Item position entries:
________________________

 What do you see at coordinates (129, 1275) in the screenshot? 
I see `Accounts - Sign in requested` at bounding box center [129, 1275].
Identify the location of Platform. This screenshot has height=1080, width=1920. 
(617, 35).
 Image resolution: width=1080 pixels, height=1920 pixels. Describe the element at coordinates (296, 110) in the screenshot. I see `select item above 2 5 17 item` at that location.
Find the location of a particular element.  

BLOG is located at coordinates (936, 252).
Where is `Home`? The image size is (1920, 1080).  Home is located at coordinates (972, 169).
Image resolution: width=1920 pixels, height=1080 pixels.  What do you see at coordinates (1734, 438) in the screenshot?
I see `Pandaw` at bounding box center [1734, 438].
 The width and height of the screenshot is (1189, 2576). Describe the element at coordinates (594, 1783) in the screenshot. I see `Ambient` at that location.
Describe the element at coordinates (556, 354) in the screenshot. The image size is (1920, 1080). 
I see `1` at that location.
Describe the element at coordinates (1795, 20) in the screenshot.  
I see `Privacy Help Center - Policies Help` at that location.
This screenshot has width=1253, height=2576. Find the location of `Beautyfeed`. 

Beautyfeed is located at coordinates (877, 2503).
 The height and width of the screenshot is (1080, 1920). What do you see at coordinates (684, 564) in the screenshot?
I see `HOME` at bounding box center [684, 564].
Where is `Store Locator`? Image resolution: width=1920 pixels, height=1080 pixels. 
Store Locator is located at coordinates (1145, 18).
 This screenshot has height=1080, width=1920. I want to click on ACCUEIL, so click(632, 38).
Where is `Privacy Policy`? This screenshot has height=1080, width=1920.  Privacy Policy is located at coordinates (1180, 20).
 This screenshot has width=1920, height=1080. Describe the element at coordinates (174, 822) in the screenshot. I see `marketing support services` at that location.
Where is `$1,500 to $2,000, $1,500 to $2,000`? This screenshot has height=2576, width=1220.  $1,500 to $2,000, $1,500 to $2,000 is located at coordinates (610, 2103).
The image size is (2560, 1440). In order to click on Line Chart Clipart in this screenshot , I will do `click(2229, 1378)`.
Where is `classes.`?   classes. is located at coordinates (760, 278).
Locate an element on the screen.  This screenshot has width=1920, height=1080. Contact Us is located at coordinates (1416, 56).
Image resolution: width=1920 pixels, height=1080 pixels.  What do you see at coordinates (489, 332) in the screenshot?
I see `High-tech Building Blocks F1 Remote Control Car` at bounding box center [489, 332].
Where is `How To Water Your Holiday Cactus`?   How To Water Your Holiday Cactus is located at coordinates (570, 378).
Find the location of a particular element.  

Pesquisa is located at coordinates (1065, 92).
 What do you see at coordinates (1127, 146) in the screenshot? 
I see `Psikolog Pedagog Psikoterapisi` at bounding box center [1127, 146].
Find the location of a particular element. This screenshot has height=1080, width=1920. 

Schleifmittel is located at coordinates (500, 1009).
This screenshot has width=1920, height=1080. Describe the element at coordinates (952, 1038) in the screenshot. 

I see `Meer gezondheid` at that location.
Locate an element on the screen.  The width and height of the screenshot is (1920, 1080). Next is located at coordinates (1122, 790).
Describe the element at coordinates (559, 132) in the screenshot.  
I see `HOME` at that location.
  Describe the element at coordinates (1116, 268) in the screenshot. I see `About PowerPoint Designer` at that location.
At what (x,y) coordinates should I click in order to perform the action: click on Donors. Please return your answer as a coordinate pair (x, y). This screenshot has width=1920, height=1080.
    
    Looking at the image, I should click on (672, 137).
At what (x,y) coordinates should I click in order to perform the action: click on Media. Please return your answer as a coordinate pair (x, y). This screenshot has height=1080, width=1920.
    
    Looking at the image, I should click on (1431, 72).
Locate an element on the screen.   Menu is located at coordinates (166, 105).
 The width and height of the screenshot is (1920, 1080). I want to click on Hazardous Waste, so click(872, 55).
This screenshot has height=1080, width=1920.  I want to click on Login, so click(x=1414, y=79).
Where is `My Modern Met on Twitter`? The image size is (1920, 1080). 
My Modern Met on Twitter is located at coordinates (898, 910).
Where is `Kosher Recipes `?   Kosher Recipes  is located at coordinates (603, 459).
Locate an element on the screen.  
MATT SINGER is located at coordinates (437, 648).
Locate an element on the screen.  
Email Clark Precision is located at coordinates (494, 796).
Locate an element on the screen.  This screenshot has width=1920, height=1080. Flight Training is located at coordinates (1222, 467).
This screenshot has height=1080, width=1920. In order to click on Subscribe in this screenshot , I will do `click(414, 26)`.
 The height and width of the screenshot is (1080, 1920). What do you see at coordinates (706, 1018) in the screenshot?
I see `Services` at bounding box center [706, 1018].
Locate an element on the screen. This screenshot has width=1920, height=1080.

________________________

◆ **Brief**
Turn every line of the listing above into a JSON list of strings, one string per line. Leave out the blank lines.

◆ **Answer for the task**
[
  " What do you see at coordinates (129, 1275) in the screenshot? ",
  "I see `Accounts - Sign in requested` at bounding box center [129, 1275].",
  "Identify the location of Platform. This screenshot has height=1080, width=1920. ",
  "(617, 35).",
  " Image resolution: width=1080 pixels, height=1920 pixels. Describe the element at coordinates (296, 110) in the screenshot. I see `select item above 2 5 17 item` at that location.",
  "Find the location of a particular element.  ",
  "BLOG is located at coordinates (936, 252).",
  "Where is `Home`? The image size is (1920, 1080).  Home is located at coordinates (972, 169).",
  "Image resolution: width=1920 pixels, height=1080 pixels.  What do you see at coordinates (1734, 438) in the screenshot?",
  "I see `Pandaw` at bounding box center [1734, 438].",
  " The width and height of the screenshot is (1189, 2576). Describe the element at coordinates (594, 1783) in the screenshot. I see `Ambient` at that location.",
  "Describe the element at coordinates (556, 354) in the screenshot. The image size is (1920, 1080). ",
  "I see `1` at that location.",
  "Describe the element at coordinates (1795, 20) in the screenshot.  ",
  "I see `Privacy Help Center - Policies Help` at that location.",
  "This screenshot has width=1253, height=2576. Find the location of `Beautyfeed`. ",
  "Beautyfeed is located at coordinates (877, 2503).",
  " The height and width of the screenshot is (1080, 1920). What do you see at coordinates (684, 564) in the screenshot?",
  "I see `HOME` at bounding box center [684, 564].",
  "Where is `Store Locator`? Image resolution: width=1920 pixels, height=1080 pixels. ",
  "Store Locator is located at coordinates (1145, 18).",
  " This screenshot has height=1080, width=1920. I want to click on ACCUEIL, so click(632, 38).",
  "Where is `Privacy Policy`? This screenshot has height=1080, width=1920.  Privacy Policy is located at coordinates (1180, 20).",
  " This screenshot has width=1920, height=1080. Describe the element at coordinates (174, 822) in the screenshot. I see `marketing support services` at that location.",
  "Where is `$1,500 to $2,000, $1,500 to $2,000`? This screenshot has height=2576, width=1220.  $1,500 to $2,000, $1,500 to $2,000 is located at coordinates (610, 2103).",
  "The image size is (2560, 1440). In order to click on Line Chart Clipart in this screenshot , I will do `click(2229, 1378)`.",
  "Where is `classes.`?   classes. is located at coordinates (760, 278).",
  "Locate an element on the screen.  This screenshot has width=1920, height=1080. Contact Us is located at coordinates (1416, 56).",
  "Image resolution: width=1920 pixels, height=1080 pixels.  What do you see at coordinates (489, 332) in the screenshot?",
  "I see `High-tech Building Blocks F1 Remote Control Car` at bounding box center [489, 332].",
  "Where is `How To Water Your Holiday Cactus`?   How To Water Your Holiday Cactus is located at coordinates (570, 378).",
  "Find the location of a particular element.  ",
  "Pesquisa is located at coordinates (1065, 92).",
  " What do you see at coordinates (1127, 146) in the screenshot? ",
  "I see `Psikolog Pedagog Psikoterapisi` at bounding box center [1127, 146].",
  "Find the location of a particular element. This screenshot has height=1080, width=1920. ",
  "Schleifmittel is located at coordinates (500, 1009).",
  "This screenshot has width=1920, height=1080. Describe the element at coordinates (952, 1038) in the screenshot. ",
  "I see `Meer gezondheid` at that location.",
  "Locate an element on the screen.  The width and height of the screenshot is (1920, 1080). Next is located at coordinates (1122, 790).",
  "Describe the element at coordinates (559, 132) in the screenshot.  ",
  "I see `HOME` at that location.",
  "  Describe the element at coordinates (1116, 268) in the screenshot. I see `About PowerPoint Designer` at that location.",
  "At what (x,y) coordinates should I click in order to perform the action: click on Donors. Please return your answer as a coordinate pair (x, y). This screenshot has width=1920, height=1080.",
  "    Looking at the image, I should click on (672, 137).",
  "At what (x,y) coordinates should I click in order to perform the action: click on Media. Please return your answer as a coordinate pair (x, y). This screenshot has height=1080, width=1920.",
  "    Looking at the image, I should click on (1431, 72).",
  "Locate an element on the screen.   Menu is located at coordinates (166, 105).",
  " The width and height of the screenshot is (1920, 1080). I want to click on Hazardous Waste, so click(872, 55).",
  "This screenshot has height=1080, width=1920.  I want to click on Login, so click(x=1414, y=79).",
  "Where is `My Modern Met on Twitter`? The image size is (1920, 1080). ",
  "My Modern Met on Twitter is located at coordinates (898, 910).",
  "Where is `Kosher Recipes `?   Kosher Recipes  is located at coordinates (603, 459).",
  "Locate an element on the screen.  ",
  "MATT SINGER is located at coordinates (437, 648).",
  "Locate an element on the screen.  ",
  "Email Clark Precision is located at coordinates (494, 796).",
  "Locate an element on the screen.  This screenshot has width=1920, height=1080. Flight Training is located at coordinates (1222, 467).",
  "This screenshot has height=1080, width=1920. In order to click on Subscribe in this screenshot , I will do `click(414, 26)`.",
  " The height and width of the screenshot is (1080, 1920). What do you see at coordinates (706, 1018) in the screenshot?",
  "I see `Services` at bounding box center [706, 1018].",
  "Locate an element on the screen. This screenshot has width=1920, height=1080."
]